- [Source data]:

+ + + + +

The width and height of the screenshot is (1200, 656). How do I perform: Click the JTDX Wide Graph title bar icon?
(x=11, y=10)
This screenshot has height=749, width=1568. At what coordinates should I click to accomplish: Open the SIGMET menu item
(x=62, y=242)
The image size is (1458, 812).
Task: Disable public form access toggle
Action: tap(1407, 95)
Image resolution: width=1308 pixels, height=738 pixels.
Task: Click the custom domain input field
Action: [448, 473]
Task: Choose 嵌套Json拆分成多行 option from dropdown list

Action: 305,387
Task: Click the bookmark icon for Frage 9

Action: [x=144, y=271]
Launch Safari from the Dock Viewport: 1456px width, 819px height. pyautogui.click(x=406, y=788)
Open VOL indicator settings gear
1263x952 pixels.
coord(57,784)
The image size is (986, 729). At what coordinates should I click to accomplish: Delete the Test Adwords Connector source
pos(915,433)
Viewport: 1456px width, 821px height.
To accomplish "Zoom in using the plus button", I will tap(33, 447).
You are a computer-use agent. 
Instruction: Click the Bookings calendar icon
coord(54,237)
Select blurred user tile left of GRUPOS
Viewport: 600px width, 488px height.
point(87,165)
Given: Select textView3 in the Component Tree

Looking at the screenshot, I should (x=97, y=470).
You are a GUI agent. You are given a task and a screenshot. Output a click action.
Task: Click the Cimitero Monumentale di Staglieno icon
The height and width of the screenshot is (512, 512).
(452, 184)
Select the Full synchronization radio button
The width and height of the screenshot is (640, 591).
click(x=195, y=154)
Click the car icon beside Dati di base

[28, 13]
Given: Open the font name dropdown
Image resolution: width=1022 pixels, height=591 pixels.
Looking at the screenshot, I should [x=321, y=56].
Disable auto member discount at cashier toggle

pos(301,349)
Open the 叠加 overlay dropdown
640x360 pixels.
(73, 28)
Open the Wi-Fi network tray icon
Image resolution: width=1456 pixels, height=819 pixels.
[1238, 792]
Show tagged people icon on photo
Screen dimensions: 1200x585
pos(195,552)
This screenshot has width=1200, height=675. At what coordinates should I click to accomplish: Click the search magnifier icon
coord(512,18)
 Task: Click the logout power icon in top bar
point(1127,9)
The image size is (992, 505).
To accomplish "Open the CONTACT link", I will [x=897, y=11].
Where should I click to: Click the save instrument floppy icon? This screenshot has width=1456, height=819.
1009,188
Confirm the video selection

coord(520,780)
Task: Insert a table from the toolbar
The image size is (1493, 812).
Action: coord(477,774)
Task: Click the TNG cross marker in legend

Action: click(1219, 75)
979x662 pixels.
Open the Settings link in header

+ + + + +

- [PROBLEM TO WORK ON]:
Revise the rows above by changing every "Viewport" to "Display", and leave everything else unchanged.

- [EXERCISE SOLUTION]:
The width and height of the screenshot is (1200, 656). How do I perform: Click the JTDX Wide Graph title bar icon?
(x=11, y=10)
This screenshot has height=749, width=1568. At what coordinates should I click to accomplish: Open the SIGMET menu item
(x=62, y=242)
The image size is (1458, 812).
Task: Disable public form access toggle
Action: tap(1407, 95)
Image resolution: width=1308 pixels, height=738 pixels.
Task: Click the custom domain input field
Action: [448, 473]
Task: Choose 嵌套Json拆分成多行 option from dropdown list

Action: 305,387
Task: Click the bookmark icon for Frage 9

Action: [x=144, y=271]
Launch Safari from the Dock Display: 1456px width, 819px height. pyautogui.click(x=406, y=788)
Open VOL indicator settings gear
1263x952 pixels.
coord(57,784)
The image size is (986, 729). At what coordinates should I click to accomplish: Delete the Test Adwords Connector source
pos(915,433)
Display: 1456px width, 821px height.
To accomplish "Zoom in using the plus button", I will tap(33, 447).
You are a computer-use agent. 
Instruction: Click the Bookings calendar icon
coord(54,237)
Select blurred user tile left of GRUPOS
Display: 600px width, 488px height.
point(87,165)
Given: Select textView3 in the Component Tree

Looking at the screenshot, I should (x=97, y=470).
You are a GUI agent. You are given a task and a screenshot. Output a click action.
Task: Click the Cimitero Monumentale di Staglieno icon
The height and width of the screenshot is (512, 512).
(452, 184)
Select the Full synchronization radio button
The width and height of the screenshot is (640, 591).
click(x=195, y=154)
Click the car icon beside Dati di base

[28, 13]
Given: Open the font name dropdown
Image resolution: width=1022 pixels, height=591 pixels.
Looking at the screenshot, I should [x=321, y=56].
Disable auto member discount at cashier toggle

pos(301,349)
Open the 叠加 overlay dropdown
640x360 pixels.
(73, 28)
Open the Wi-Fi network tray icon
Image resolution: width=1456 pixels, height=819 pixels.
[1238, 792]
Show tagged people icon on photo
Screen dimensions: 1200x585
pos(195,552)
This screenshot has width=1200, height=675. At what coordinates should I click to accomplish: Click the search magnifier icon
coord(512,18)
 Task: Click the logout power icon in top bar
point(1127,9)
The image size is (992, 505).
To accomplish "Open the CONTACT link", I will [x=897, y=11].
Where should I click to: Click the save instrument floppy icon? This screenshot has width=1456, height=819.
1009,188
Confirm the video selection

coord(520,780)
Task: Insert a table from the toolbar
The image size is (1493, 812).
Action: coord(477,774)
Task: Click the TNG cross marker in legend

Action: click(1219, 75)
979x662 pixels.
Open the Settings link in header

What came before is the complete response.